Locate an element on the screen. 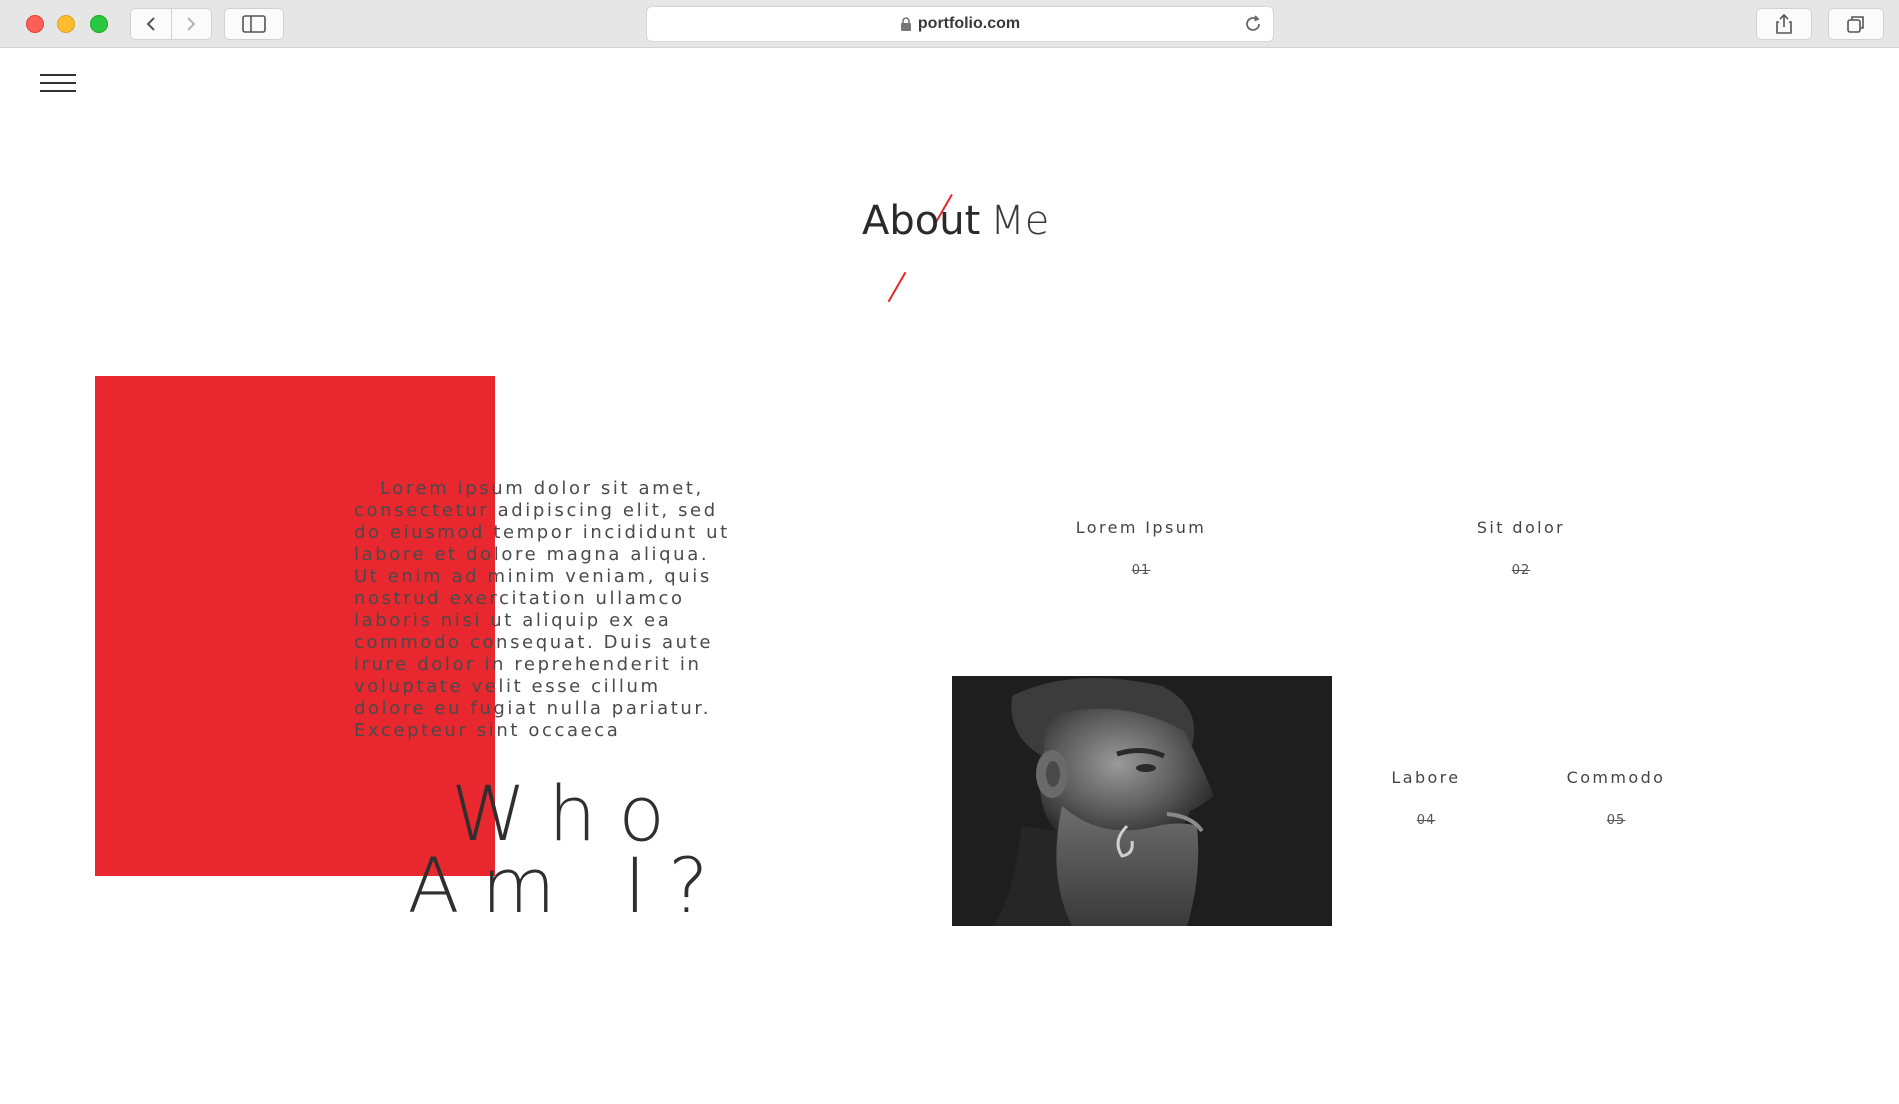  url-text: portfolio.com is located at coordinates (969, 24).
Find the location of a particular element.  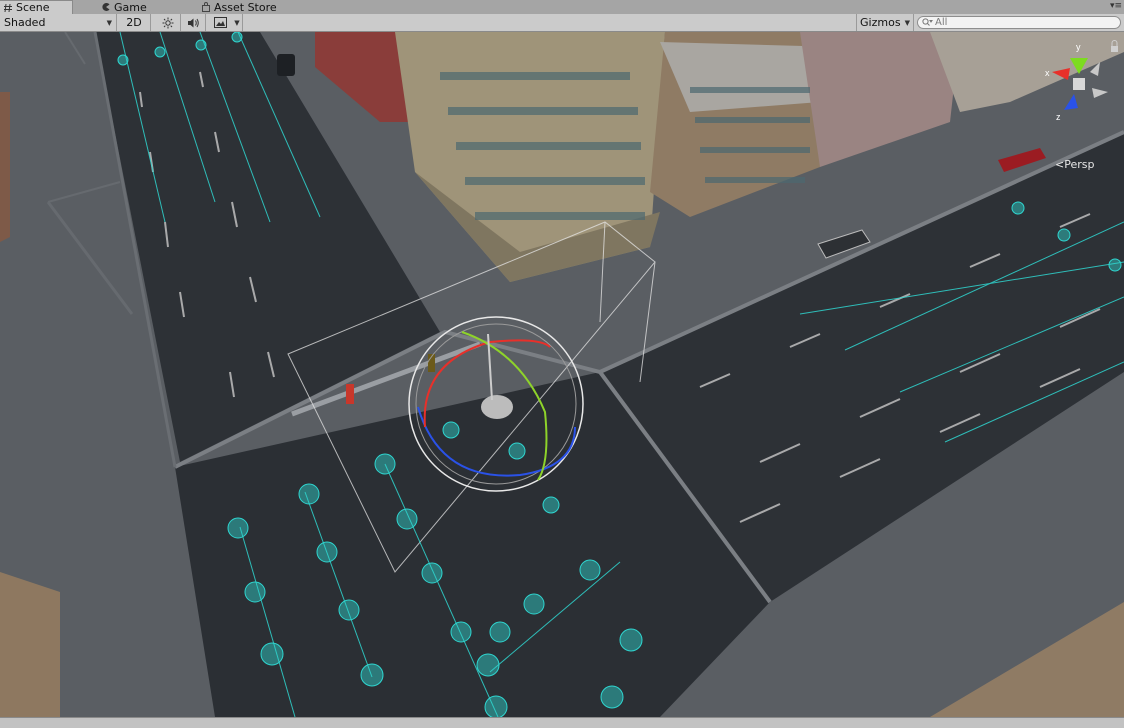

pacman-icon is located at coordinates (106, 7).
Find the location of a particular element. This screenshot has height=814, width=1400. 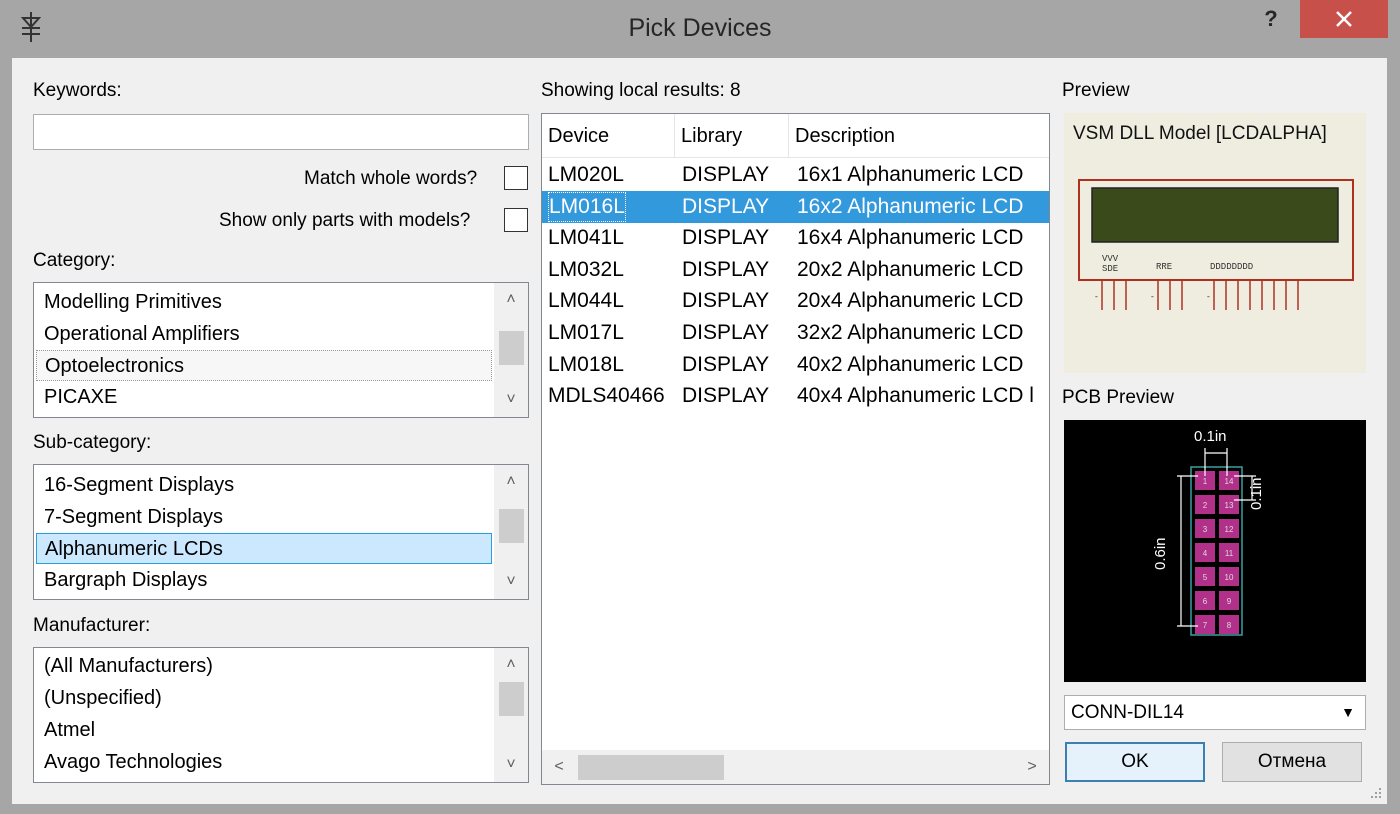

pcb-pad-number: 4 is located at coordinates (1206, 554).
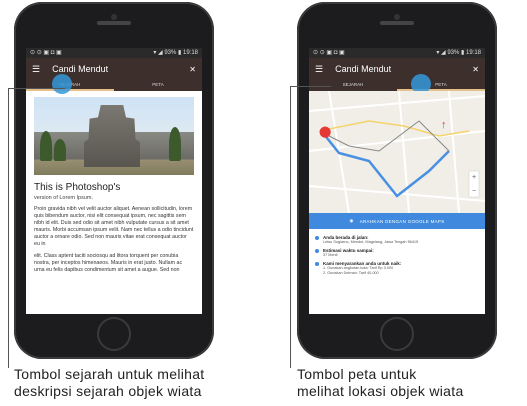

Problem statement: Starting at the line that has "Find the location of a particular element. This" and stopping at the end of the listing, change "screenshot" to "screen capture" and leave everything else unchanged. Omit the pictures from your answer.

Task result:
Find the location of a particular element. This screen capture has height=814, width=1400. 

pcb-pad-number: 4 is located at coordinates (1206, 554).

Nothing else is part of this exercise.